> Task statement
Which lines of the records contain the word "width"? Copy each one.
+++ Records shown +++
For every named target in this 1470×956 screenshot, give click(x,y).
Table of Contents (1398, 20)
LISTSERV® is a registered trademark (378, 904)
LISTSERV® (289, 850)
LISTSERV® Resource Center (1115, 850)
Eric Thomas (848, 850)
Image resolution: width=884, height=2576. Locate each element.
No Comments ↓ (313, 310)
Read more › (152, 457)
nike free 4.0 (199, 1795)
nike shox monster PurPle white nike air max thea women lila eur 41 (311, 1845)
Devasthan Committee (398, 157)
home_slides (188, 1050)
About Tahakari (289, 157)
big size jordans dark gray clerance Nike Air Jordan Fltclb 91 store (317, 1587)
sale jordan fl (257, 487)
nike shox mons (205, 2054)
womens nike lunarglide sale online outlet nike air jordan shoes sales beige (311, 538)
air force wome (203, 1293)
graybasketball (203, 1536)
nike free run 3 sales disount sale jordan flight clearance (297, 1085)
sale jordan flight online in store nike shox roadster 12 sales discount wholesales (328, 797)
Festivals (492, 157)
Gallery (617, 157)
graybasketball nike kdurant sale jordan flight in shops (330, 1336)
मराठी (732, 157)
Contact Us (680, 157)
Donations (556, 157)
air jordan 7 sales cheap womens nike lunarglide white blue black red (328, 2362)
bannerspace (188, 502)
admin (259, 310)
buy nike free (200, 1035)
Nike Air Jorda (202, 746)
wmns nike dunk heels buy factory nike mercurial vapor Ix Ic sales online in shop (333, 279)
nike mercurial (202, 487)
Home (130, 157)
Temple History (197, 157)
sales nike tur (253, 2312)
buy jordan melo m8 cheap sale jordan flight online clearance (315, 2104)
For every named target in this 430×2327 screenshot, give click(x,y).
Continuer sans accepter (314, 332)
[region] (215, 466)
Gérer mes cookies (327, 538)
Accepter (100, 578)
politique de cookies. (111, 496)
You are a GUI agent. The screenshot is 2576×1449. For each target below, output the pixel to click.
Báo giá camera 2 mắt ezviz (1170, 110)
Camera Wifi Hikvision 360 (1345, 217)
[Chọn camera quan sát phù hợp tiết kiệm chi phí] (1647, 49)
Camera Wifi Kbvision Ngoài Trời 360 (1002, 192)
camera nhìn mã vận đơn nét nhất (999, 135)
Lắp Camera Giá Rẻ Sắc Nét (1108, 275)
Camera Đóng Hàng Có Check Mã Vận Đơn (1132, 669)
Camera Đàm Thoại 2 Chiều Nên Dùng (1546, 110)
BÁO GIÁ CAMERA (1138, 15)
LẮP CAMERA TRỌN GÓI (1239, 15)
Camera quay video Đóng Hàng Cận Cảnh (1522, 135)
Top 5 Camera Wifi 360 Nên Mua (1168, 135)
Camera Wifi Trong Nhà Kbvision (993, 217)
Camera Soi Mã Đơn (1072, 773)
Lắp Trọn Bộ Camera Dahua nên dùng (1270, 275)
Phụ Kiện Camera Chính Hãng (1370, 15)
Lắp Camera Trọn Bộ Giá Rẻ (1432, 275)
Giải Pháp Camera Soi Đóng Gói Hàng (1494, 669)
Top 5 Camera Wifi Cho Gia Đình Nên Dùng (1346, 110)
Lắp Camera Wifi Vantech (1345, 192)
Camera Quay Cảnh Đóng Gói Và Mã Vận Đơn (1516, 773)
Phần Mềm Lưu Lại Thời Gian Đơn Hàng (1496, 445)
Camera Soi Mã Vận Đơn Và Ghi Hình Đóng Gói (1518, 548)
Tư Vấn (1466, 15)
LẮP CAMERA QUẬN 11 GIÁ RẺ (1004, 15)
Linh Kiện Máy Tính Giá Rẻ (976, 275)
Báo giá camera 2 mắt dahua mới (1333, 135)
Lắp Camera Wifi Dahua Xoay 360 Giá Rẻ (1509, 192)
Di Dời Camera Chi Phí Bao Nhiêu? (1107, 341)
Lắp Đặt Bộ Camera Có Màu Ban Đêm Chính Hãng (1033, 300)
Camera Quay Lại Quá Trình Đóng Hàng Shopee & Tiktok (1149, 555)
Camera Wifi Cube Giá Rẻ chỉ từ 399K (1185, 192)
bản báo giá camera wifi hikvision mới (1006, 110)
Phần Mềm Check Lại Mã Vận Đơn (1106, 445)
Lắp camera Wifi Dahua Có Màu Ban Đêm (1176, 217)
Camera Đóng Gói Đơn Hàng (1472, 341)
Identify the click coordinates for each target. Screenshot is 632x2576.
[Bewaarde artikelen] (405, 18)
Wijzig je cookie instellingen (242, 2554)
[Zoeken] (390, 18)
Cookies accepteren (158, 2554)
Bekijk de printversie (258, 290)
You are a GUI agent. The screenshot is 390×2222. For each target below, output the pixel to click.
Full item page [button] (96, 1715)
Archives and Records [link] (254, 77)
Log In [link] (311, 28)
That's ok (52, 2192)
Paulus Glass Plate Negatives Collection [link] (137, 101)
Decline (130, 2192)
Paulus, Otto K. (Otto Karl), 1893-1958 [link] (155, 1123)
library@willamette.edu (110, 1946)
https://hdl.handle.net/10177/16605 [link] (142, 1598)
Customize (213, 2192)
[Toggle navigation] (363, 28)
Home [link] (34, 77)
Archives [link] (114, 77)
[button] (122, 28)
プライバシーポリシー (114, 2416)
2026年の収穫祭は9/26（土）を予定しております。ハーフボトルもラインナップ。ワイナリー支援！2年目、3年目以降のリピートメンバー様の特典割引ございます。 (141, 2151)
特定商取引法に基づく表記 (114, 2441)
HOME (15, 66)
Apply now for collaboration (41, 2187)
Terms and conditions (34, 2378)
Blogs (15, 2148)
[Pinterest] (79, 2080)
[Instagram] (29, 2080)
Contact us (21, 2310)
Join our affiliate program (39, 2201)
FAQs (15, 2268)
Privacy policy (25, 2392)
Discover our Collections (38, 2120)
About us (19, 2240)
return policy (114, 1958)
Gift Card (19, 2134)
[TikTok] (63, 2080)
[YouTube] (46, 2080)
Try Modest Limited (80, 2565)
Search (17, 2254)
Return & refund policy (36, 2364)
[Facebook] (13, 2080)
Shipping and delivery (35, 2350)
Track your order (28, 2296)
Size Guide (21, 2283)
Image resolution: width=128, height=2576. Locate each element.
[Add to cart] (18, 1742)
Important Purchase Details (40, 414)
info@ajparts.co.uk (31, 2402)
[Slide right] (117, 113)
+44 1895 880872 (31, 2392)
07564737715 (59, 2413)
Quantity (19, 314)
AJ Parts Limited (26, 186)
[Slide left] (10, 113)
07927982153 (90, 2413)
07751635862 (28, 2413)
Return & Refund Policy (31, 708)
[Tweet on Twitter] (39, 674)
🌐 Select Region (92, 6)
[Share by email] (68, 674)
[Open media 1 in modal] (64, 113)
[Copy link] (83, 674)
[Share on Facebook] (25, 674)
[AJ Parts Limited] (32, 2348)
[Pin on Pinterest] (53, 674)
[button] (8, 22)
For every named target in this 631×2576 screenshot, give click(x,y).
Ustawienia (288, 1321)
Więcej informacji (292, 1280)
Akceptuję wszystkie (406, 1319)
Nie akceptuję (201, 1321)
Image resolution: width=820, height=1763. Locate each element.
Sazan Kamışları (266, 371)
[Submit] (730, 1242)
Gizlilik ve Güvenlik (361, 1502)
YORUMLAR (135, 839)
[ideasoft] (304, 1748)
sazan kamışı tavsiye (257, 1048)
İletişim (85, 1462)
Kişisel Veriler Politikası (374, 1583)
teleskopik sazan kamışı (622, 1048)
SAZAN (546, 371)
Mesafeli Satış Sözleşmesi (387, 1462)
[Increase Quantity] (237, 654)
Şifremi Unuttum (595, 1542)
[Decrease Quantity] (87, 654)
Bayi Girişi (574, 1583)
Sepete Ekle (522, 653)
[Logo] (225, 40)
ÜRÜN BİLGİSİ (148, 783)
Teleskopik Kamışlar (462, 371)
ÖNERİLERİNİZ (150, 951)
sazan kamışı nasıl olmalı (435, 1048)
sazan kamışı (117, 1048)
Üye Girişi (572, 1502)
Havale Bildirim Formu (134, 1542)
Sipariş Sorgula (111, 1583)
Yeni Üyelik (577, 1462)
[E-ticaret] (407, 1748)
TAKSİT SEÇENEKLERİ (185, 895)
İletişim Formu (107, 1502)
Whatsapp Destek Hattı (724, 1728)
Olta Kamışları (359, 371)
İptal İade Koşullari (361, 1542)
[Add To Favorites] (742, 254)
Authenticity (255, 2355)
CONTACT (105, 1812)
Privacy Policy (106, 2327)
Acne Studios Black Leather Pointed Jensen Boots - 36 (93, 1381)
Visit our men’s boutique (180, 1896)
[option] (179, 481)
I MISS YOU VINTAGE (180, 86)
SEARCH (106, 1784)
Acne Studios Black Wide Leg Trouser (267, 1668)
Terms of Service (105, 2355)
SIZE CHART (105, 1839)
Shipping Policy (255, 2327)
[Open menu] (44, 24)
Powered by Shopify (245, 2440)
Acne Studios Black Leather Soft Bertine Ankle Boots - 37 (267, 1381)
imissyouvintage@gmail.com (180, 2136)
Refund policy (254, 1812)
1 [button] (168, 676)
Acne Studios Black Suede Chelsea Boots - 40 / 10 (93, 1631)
+++
> Answer to the problem
Image resolution: width=884, height=2576. Locate each element.
Image resolution: width=128, height=2576. Locate each element.
Image resolution: width=820, height=1763. Locate each element.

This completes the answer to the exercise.